The old and new approaches to science by Karthik Ram.

He ended with a useful reminder of the changing norms the “open science” movement is creating – where once the research paper was the principal output of a scientist, it's increasingly accepted that the code, the data and separate elements of the narrative of a scientific study will all be public and available for re-use.

Lessons learned: Spreadsheets are code and we can adopt some software engineering practices to make much better use of them. There are a number of powerful tools and approaches to data handing being pioneered by the scientific community (e.g. Hadley Wickham just announced the tidyr tool for data cleaning in R) and those of us working in other fields can adopt and emulate many of them.

3) The future of civic tech (probably) lies in re-usable software components

I had a chat with the always thoughtful Tom Steinberg of mySociety just before the “Can Open Data Go Wrong?” session and Tom told me about one way he thinks open data can go right: Poplus

To use their own words, Poplus is an “open federation of people and organisations from many different countries.” with a “joint mission to share knowledge and technology that can help us to help citizens” The primary resource they've got at the moment are Poplus Components which you can think of as building blocks for more complex civic applications.

The current components are:

Represent Boundaries – a web API onto geographic areas like electoral districts

SayIt – a service to store and retrieve written transcripts of public statements

MapIt – a service that finds out which administrative area covers a specific point

WriteIt – a service to write and send messages to public persons

PopIt – a tool to keep lists of politicians and associated biographic information

BillIt – a flexible document storage tool

Why re-usable software components and not re-usable apps?

So for example, could this app built to visualize secondary school performance in the United Kingdom be re-purposed to work in Tanzania or Burkina Faso? Maybe, but probably not. Why? Because the context is different enough, that the UK-based app, like many others, just doesn't quite translate to work in other countries, so it’s just easier to build a new app designed for the local context.

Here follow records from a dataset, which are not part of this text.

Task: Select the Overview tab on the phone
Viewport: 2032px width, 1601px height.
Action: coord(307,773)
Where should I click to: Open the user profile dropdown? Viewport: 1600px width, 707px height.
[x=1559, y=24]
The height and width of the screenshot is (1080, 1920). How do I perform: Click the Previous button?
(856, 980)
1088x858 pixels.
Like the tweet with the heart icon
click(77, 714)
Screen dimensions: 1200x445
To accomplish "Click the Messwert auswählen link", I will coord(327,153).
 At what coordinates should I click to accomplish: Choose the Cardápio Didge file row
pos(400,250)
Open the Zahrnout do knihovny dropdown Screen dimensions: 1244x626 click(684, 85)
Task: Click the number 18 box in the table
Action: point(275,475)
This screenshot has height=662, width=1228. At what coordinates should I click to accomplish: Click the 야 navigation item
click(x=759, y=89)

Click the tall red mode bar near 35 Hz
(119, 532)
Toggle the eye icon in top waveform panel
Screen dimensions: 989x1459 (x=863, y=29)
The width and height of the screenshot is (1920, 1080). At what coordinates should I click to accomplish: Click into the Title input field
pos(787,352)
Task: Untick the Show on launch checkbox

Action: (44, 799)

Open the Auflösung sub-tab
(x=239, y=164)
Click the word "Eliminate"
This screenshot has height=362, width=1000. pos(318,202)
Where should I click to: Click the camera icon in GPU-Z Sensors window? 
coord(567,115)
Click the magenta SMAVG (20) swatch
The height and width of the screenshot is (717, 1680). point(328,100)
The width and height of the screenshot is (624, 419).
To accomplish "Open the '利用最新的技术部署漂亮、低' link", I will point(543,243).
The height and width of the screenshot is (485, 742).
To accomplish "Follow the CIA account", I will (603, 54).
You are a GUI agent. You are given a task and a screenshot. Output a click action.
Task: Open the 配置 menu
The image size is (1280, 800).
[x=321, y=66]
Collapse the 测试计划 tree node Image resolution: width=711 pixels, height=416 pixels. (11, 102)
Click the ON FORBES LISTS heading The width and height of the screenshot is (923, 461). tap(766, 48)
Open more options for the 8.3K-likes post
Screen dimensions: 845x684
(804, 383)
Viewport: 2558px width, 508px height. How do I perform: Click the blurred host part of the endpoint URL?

This is why Poplus components are great – they abstract out functional elements of civic applications and make them easy to combine and build a more complex service on top of. Nerdier readers will remember Robert Glass' “rule of three” which states it’s three times as difficult to build reusable components as single-use components. I think Poplus understands this this and the components are carefully curated and already being re-used and combined around the world.

Lessons learned: Open data fundamentally needs open source software. App reuse often doesn't happen because contexts are too different. Reusable software components can reduce the development overhead for creating locally customized civic software applications and a pool of high quality civic software components is a valuable public good worth contributing to.

Finally, a big thank you to the organizers of OKFest and csv,conf for hosting such great gatherings. Were you at #okfest14 or #csvconf – what did you learn?